Frequently asked questions

Is a stop-loss always necessary?

On a prop-firm account, yes. Your account has a hard daily loss limit; a missing or absent stop is the single most common reason for a sudden liquidation. Even discretionary trend followers who "manage the trade manually" typically have a catastrophic stop – far from price – as an insurance policy for sudden events. Trading without any stop on a funded account is how careers end in 90 seconds.

How many pips or points should my stop be?

The wrong question. The right question is where does the thesis fail – and that answer depends on the instrument's volatility and the setup. A 10-pip stop that sits 0.5× ATR away is too tight; a 50-pip stop at 1.5× ATR on the same instrument is correctly sized. Use ATR and swing structure together; let pip count be the output.

Should my stop move to break-even once the trade is up 1R?

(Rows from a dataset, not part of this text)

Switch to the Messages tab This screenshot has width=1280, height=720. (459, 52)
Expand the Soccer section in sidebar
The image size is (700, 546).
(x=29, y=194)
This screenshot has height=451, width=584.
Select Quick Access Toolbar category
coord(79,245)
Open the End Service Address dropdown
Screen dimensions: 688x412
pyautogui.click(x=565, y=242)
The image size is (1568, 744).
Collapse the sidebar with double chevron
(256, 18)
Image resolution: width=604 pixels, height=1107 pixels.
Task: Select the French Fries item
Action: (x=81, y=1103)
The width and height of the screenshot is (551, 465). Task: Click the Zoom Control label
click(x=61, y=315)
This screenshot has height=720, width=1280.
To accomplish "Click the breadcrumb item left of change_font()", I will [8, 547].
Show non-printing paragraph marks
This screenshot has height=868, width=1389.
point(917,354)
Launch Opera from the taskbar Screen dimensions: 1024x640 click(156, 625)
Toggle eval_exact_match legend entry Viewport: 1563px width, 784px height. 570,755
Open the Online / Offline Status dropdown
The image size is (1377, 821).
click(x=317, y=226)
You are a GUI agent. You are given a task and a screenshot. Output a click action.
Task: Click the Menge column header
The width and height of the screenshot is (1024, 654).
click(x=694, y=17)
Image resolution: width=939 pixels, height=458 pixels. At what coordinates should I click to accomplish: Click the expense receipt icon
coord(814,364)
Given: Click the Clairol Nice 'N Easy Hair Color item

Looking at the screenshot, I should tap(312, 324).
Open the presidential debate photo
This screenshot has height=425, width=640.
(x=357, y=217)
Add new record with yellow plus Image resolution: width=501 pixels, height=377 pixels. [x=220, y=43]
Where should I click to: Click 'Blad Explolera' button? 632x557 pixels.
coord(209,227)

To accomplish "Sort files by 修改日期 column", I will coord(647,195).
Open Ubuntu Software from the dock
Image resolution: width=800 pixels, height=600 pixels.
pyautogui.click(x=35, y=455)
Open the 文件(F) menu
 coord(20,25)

This is a common rule, and the math is subtle. Moving to break-even prevents a winner from turning into a loser, which feels great. But it also increases the stop-out rate on winners that would have kept going. On most strategies the net expectancy change from "move to break-even at +1R" is slightly negative; on strategies with a high win rate it can be positive. The only way to know for your specific strategy is to backtest with and without the rule.

Can I use a mental stop instead of a resting order?

Only if you are physically at the desk, have a reliable latency budget, and never multitask. In every other scenario – and especially on volatile prop-firm accounts – use a resting stop order submitted to the exchange. Relying on a mental stop during a news release or a flash move is how accounts blow up between one blink and the next.

What about using a hedging position instead of a stop?

Most prop firms forbid it. Hedging locks in a loss without realising it, defeats the firm's risk accounting, and often triggers a consistency-rule violation. Even where allowed, the commission and swap cost of maintaining a hedged book usually exceeds the occasional bad stop-out. Use a stop.

How do I choose the ATR multiplier?

Backtest on 200+ trades of the strategy you actually run, and pick the multiplier that maximises the Sharpe ratio or the profit factor. Rules of thumb: 1.5× for scalping, 2× for day trading, 3× for swing trading – but these are starting points, not answers.